I’ve got a bad Netflix habit. Whenever I open the app, I scroll for ages before finding nothing substantial and rewatching shows I already love.
Even when I search for specific keywords on Netflix, I don’t get appropriate results. All in all, disappointment galore. So, I decided that I needed to stop relying on Netflix for recommendations and build my own watchlist. Wasting my time scrolling should be a thing of the past.
With this in mind, I created a guide on enhancing your Netflix experience. Before we start, I’d like to point out that this process might force you to spend a bit of time on your laptop or desktop, but it’s worth investing now, rather than wasting future hours browsing.
Netflix’s My List sucks. IMDb is your friend
If I wanted to make a Christmas wish, it would be Netflix adding a playlist feature to its platform. Currently, it just has one dumb function called ‘My list’ — and all you can do is just add or remove titles from it. There’s no way you can differentiate movies, TV shows, and documentaries you want to watch.
Rather than relying on that, you can use IMDb instead. This allows you to create lists across genres and languages. So you can have something like “LGBTQ movies” or “Foreign language comedies.”
To make a list, go to IMDb, and sign in. Next, hover over your profile, and click on ‘Your Lists.’
Click on the ‘Create a new list’ option on the top right, and start adding your titles to the list. Thankfully, these are easily sharable with your friends, just like this one I made in under five minutes.
Filter out the shit shows
Netflix puts a lot of movies and shows on its homepage, but there’s no way to know if they’re any good without watching trailers or searching for their IMDb/Rotten Tomatoes ratings on your phone. That sounds exhausting.
One of the easy ways to filter out shittier titles at a glance is by using Film Scores for Netflix Chrome extension.
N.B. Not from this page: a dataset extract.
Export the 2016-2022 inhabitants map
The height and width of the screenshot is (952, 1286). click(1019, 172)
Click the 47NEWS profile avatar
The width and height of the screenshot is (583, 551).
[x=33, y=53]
When you hover on a title, the tool displays ratings from various sources, including IMDb, Rotten Tomatoes, FilmAffinity, Metacritic, and Trakt TV. You can also choose a default service to see scores of all titles on your page at a time.
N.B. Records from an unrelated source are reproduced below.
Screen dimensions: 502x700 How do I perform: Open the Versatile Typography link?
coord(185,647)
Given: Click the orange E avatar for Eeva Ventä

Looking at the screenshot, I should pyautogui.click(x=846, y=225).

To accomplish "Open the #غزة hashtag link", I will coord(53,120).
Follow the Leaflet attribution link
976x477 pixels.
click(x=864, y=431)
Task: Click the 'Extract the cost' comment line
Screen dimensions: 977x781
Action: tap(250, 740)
Sure, these scores are not the ultimate way to tell if a movie is good or not, but they can save you from watching some horrible titles.
Browse Netflix in a better way
One of the prime complaints I’ve had with Netflix is that even if you type a specific search term, you’d just get a few titles to scroll through — and some of the times results are irrelevant. I can definitely say neither Friends nor Red Notice belongs to the search term ‘Bollywood.’ Do better, Netflix.
I found a few tools that help you dig through the Netflix library in a better way. First up is a site for secret codes. This will let you surf Netflix through its genre and subgenres, such as religious documentaries, showbiz dramas, vampire horror movies, and gangster movies. You can access the full list here.
If this feels like a chore, You can head to Flixable, which is a great search engine for Netflix titles. Within just a few clicks, you can explore movies and TV shows sorted by their release date, IMDb rating, and genre.
This site mostly caters to the Netflix US library. but you can also switch to Australia, Brazil, Canada, the UK, the Netherlands, and a few other countries. Sadly, India’s not on the list. This brings me to the next tool.
Netflix power library
Netflix doesn’t tell you how many titles are there in its library, and unless they show you a warning while watching a show or a movie, you won’t know when it’s removed from the platform. For all these problems, there’s only one site: UNoGS.
It’s a dream site for a Netflix power user. While searching, you can specify parameters like the year of release, IMDb rating, cast members, and select countries to check what kind of titles are available in a specific region.
These have been my go-to tools to get out of Netflix’s crappy recommendation system and stop scrolling mindlessly. Sure, it would’ve been great if we had these handy on the TV, gaming consoles, and other platforms, but it’s worth spending a bit of time building a few lists and accessing them from your phone when you’re about to watch something. Happy holidays.